■ TO-DO LIST:
1/ Name every song title that appears in the Guy Clark passage below.
2/ Transcribe the Guy Clark passage below from "Clark was born" to "the Gulf Coast.".

Guy Clark doesn't just write songs, he crafts them with the kind of hands-on care and respect that a master carpenter (a favorite image of his) would have when faced with a stack of rare hardwood. Clark works slowly and with strict attention to detail--his output has been sparce since he first signed to RCA in the early '70s--but he has produced an impressive collection of timeless gems, leaving very little waste behind. His albums have never met with much commercial success, but the emotional level of his work consistently transcends sales figures and musical genres. He remains the kind of songwriter whom young artists study and seasoned writers (and listeners) admire.
Clark was born in the West Texas town of Monahans, where he was raised mostly by his grandmother (his mother worked and his father was in the Army) who ran the town hotel. One of her residents was an oil-well driller who would later end up the subject of one of Clark's most moving and stunningly beautiful songs, "Desperados Waiting for a Train". Many of Clark's songs, in fact, have centered around his days growing up in West Texas, including "Texas 1947" (from his debut album) and the 1992 song "Boats to Build", which hearkened back to a summer job he once had as a teenager on the Gulf Coast.

■ DATASET SECTION:

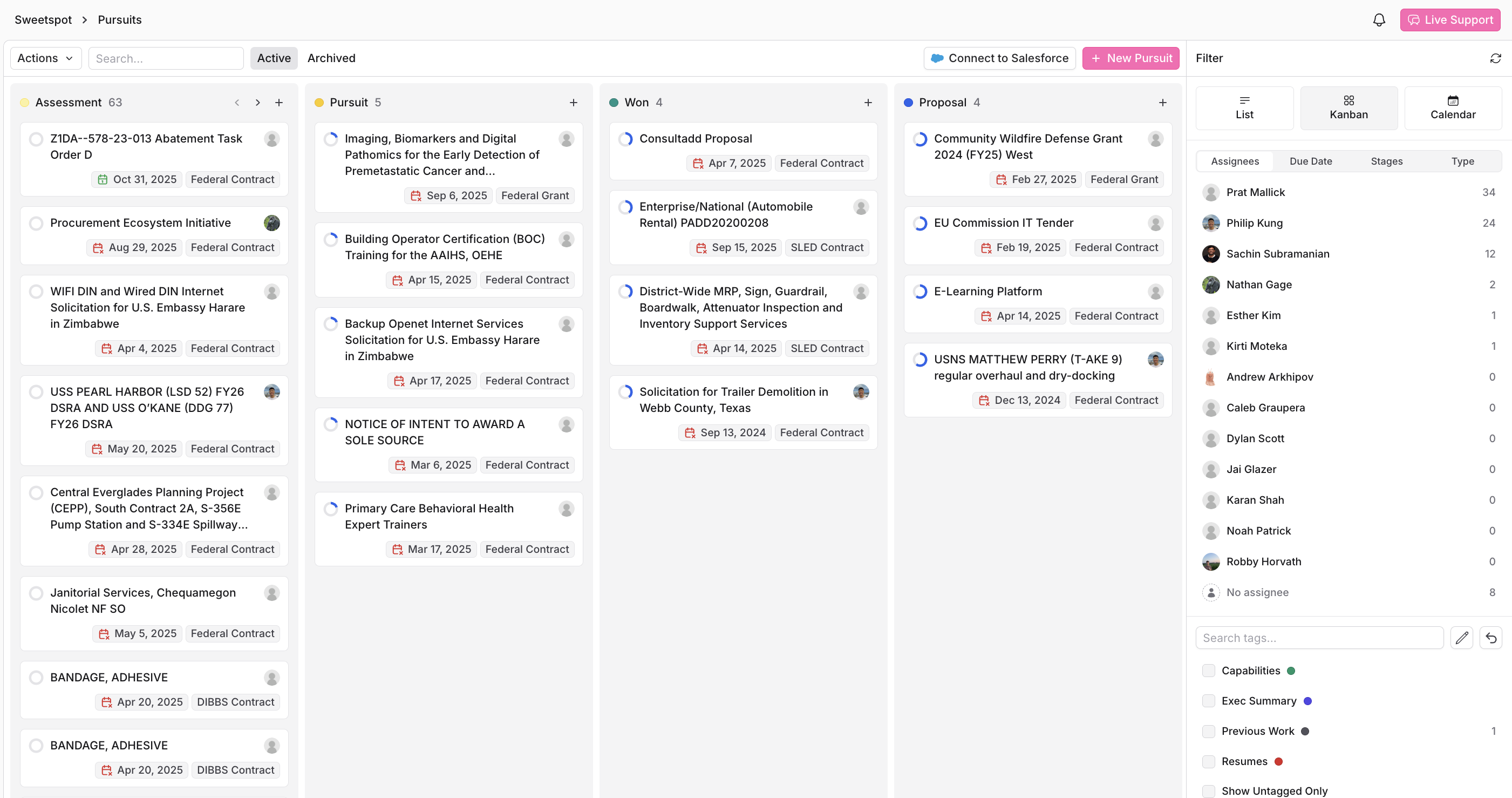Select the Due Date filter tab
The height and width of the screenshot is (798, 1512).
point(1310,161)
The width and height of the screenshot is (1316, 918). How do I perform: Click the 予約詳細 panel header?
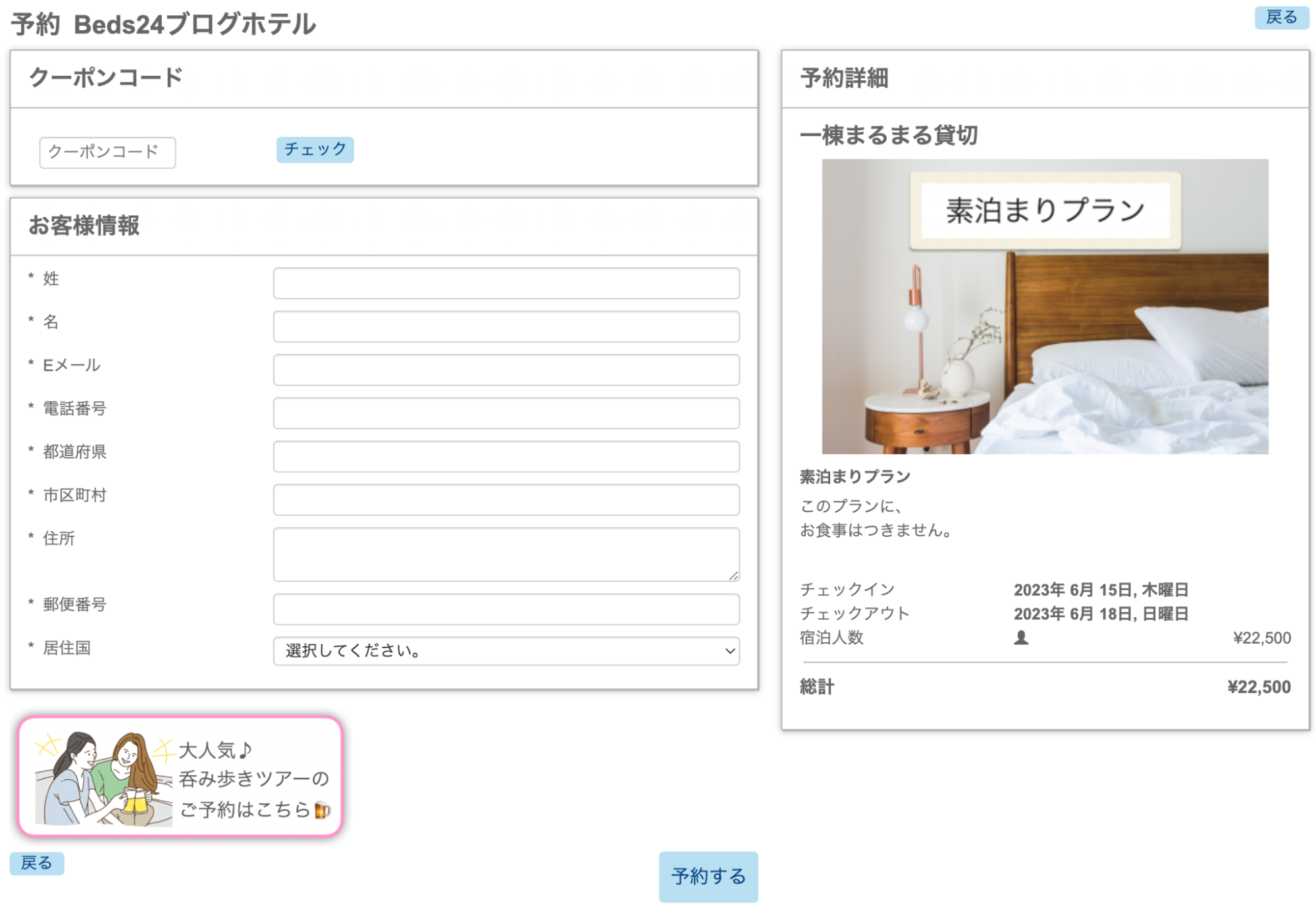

■ RESULTS OF THE EXERCISE:
1/ "Desperados Waiting for a Train", "Texas 1947", "Boats to Build"

2/
Clark was born in the West Texas town of Monahans, where he was raised mostly by his grandmother (his mother worked and his father was in the Army) who ran the town hotel. One of her residents was an oil-well driller who would later end up the subject of one of Clark's most moving and stunningly beautiful songs, "Desperados Waiting for a Train". Many of Clark's songs, in fact, have centered around his days growing up in West Texas, including "Texas 1947" (from his debut album) and the 1992 song "Boats to Build", which hearkened back to a summer job he once had as a teenager on the Gulf Coast.